Former Fox Lake man found guilty of all five counts against him including homicide
JUNEAU – Laverne Ware Jr. was found guilty of all five counts against him including first degree homicide.
The jury for Ware’s homicide trial deliberated for six hours before handing a note to the court around 1:40 a.m. that read “we are ready.” The case turned over to them around 7 p.m. following lengthy closing statements by the prosecution and defense.
Ware did not testify in his own defense but surprised the court during his attorney’s closing statements by asking to address the court. The jury was removed and Ware was given a chance to speak with his attorneys. The closing statements resumed and the case eventually was handed over to the jurors.
A Jefferson County jury has been hearing the case for the last two weeks. Ware was found guilty of first-degree homicide, hiding a corpse, incest and two counts of being a felon in possession of a firearm. Dodge County Circuit Court Judge Brian Pfitzinger revoked Ware’s bail.
Sesalie Dixon’s body was found Dec. 4, 2016, in the passenger seat of a pickup truck owned by Ware, parked in the garage of a Fox Lake home he owned and where Ware’s mother resided.
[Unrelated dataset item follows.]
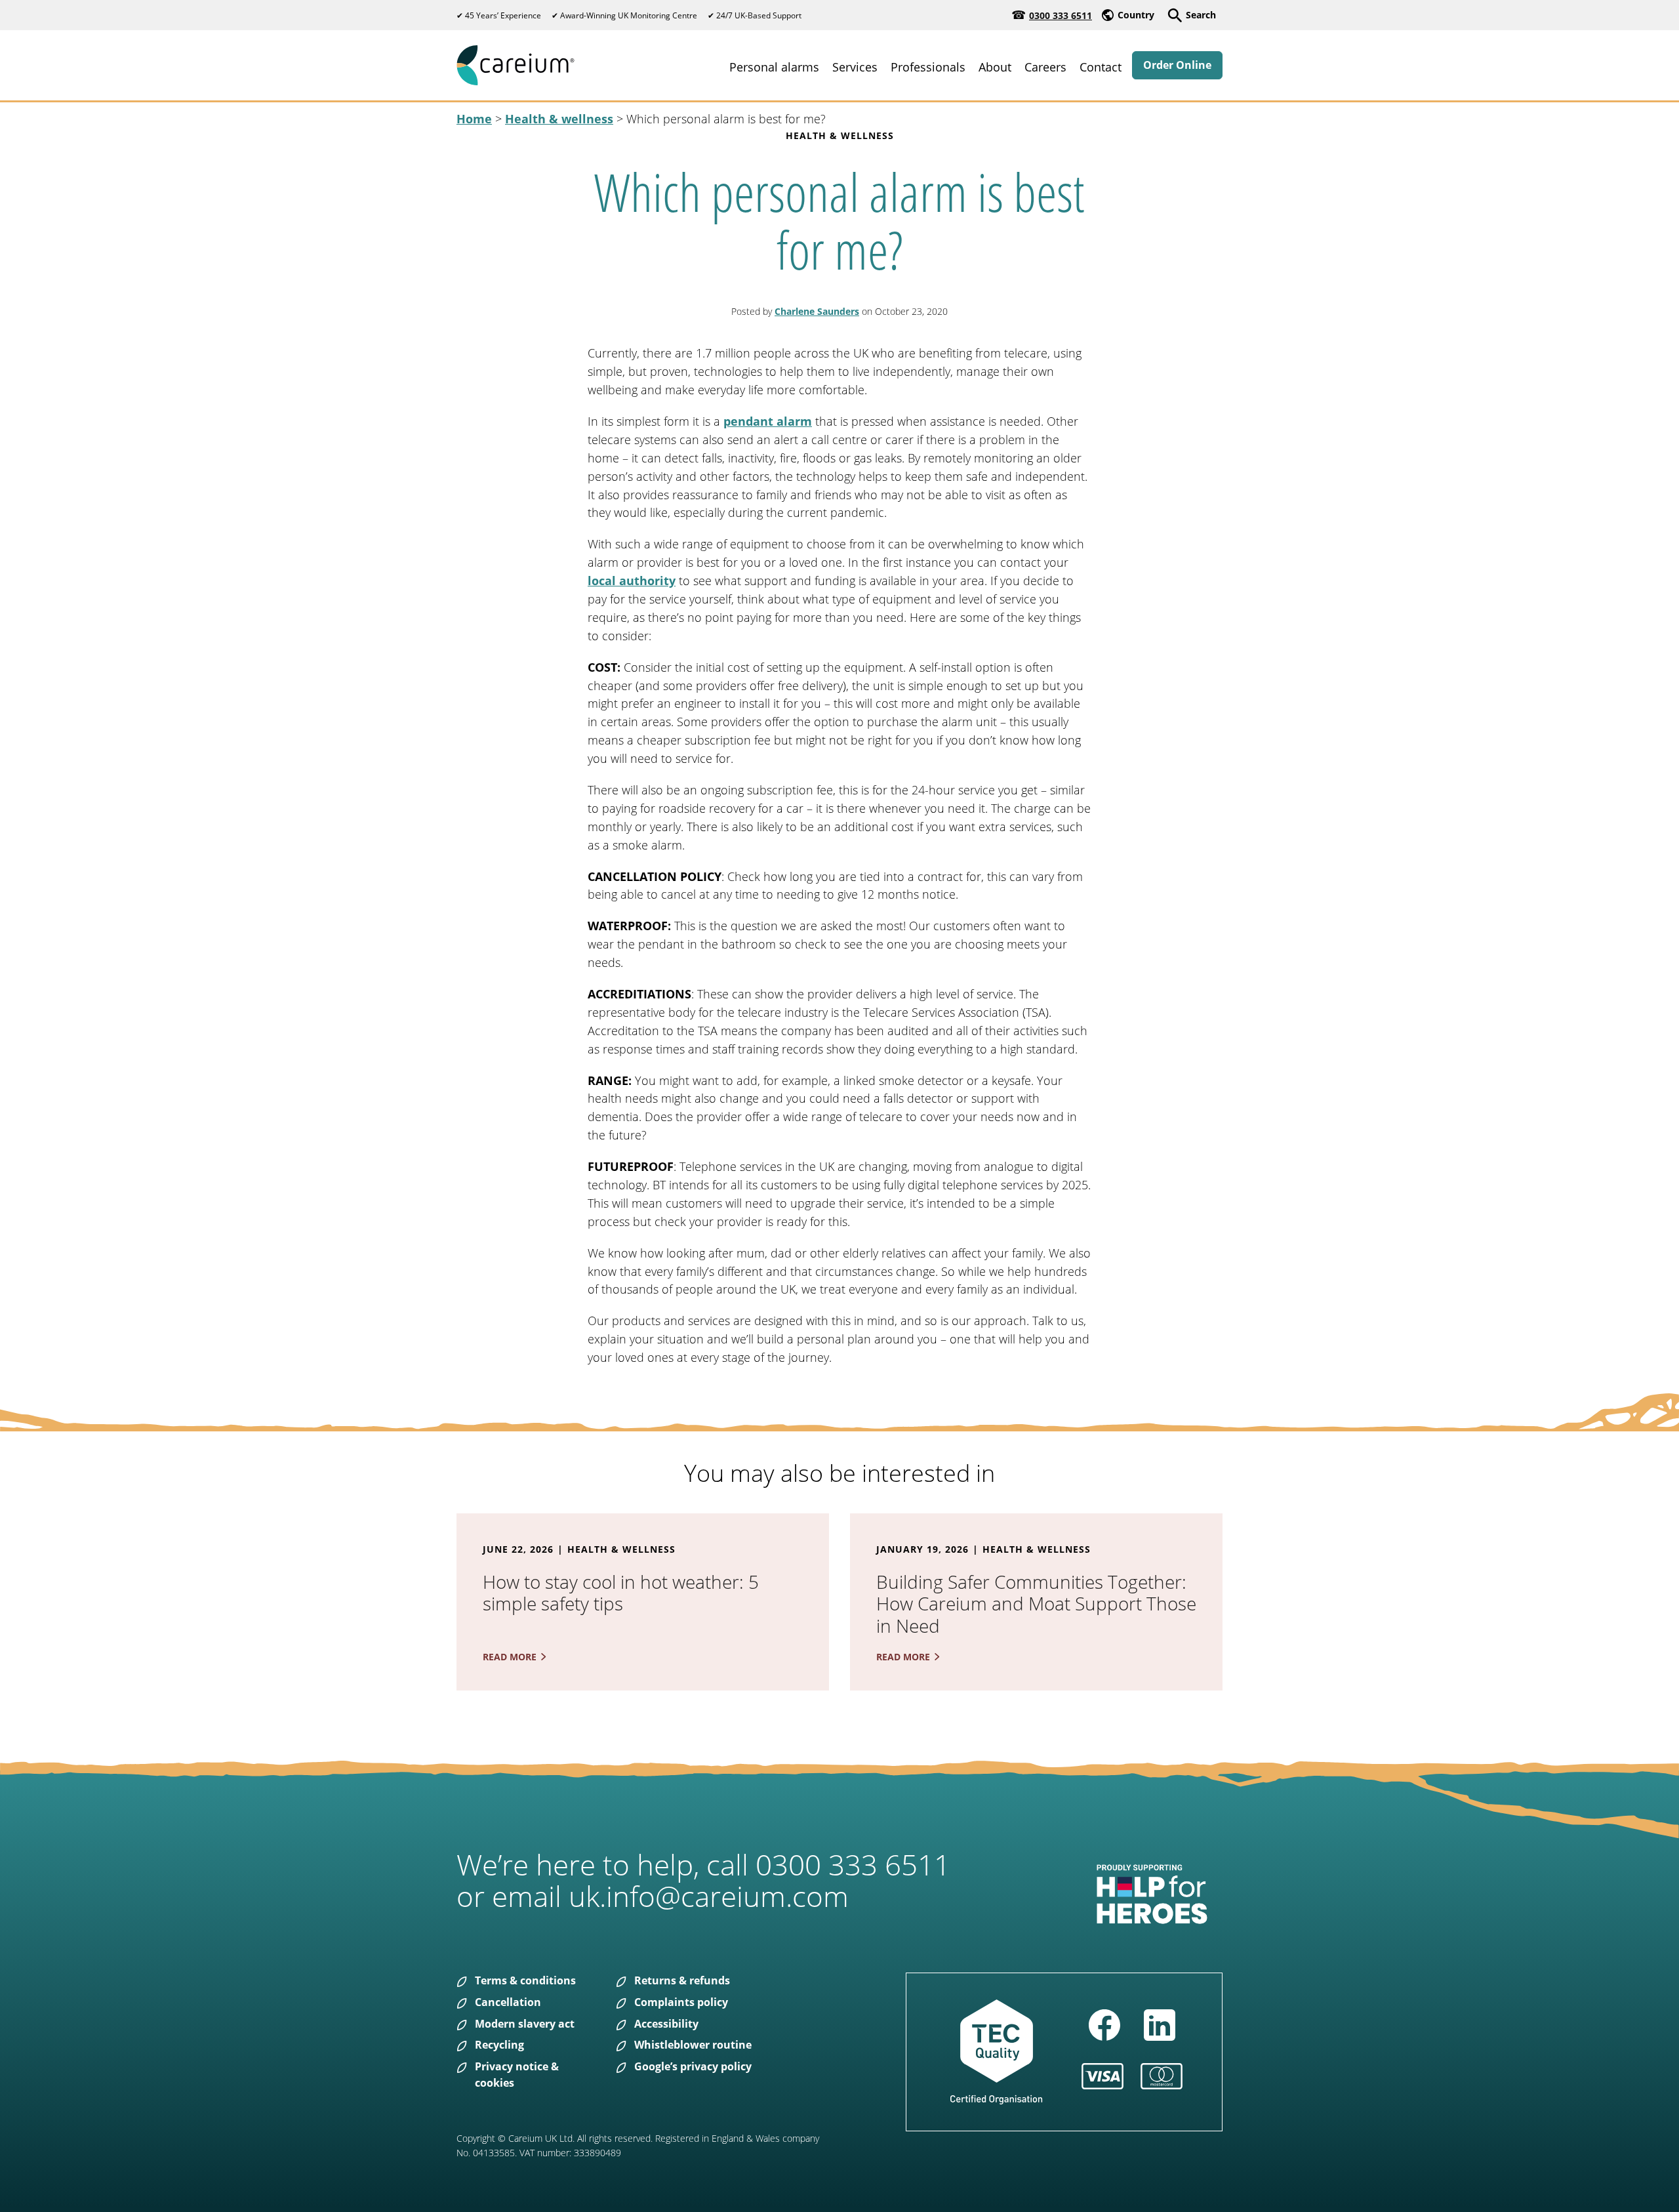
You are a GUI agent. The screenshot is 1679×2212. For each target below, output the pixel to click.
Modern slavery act (525, 2024)
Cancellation (508, 2002)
An autopsy revealed that Dixon, 27, died of three gunshots to the head.
The jury made several requests including the photos in evidence and seeing some videos including the video when Ware was first questioned by police after being taken into custody on Dec. 4, 2016.
Dodge County District Attorney Kurt Klomberg summarized the case for the jury for about two hours.
Ware had parked his truck in the garage with Dixon’s body in the truck, Klomberg said.
“The garage was not made for this type of vehicle, but her body was dripping blood that was coming outside of the truck,” he said.
Ware’s motive for killing Dixon was pure jealousy, Klomberg said.
“I don’t know if Sesalie had sex outside of Laverne’s presence,” Klomberg said. “That’s the reason Sesalie was killed, because he certainly thought she did.”
Many of Ware’s actions after killing Dixon, such as going to bars and visiting neighbors, was only to create an alibi, the district attorney asserted.
Klomberg said that Ware made a telephone record that showed a time for the possible homicide when he angrily called a man he believed had a relationship with Dixon.
Klomberg played a tape where Ware’s mother Marjorie Jones spoke about Ware’s involvement in Dixon’s death when she was first taken into custody.
“Then he looked at me with a bewildered look and said I did away with her,” Jones could be heard in the tape. “He didn’t say I killed her but said I did away with her. I said what do you mean, and then he said, ‘I killed her.’”
Defense attorney Aneeq Ahmad said that Klomberg did not prove her client’s guilt and the state was missing the bigger picture.
“Everything (Ware) said was spun by the state to convince everyone that he is guilty,” Ahmad said.
Ware’s first statements to police was that his mother and girlfriend did not get along.
“This is just winning at all costs for the state,” Ahmad said.
There are several pieces of missing evidence, Ahmad said. The evidence may have shown that Jones had actually killed Dixon.
“The button in the truck which controls the front window was not tested,” Ahmad said. “Whoever’s DNA was on that button would show who did it.”
Ware’s sentencing date was not decided. He faces life in prison.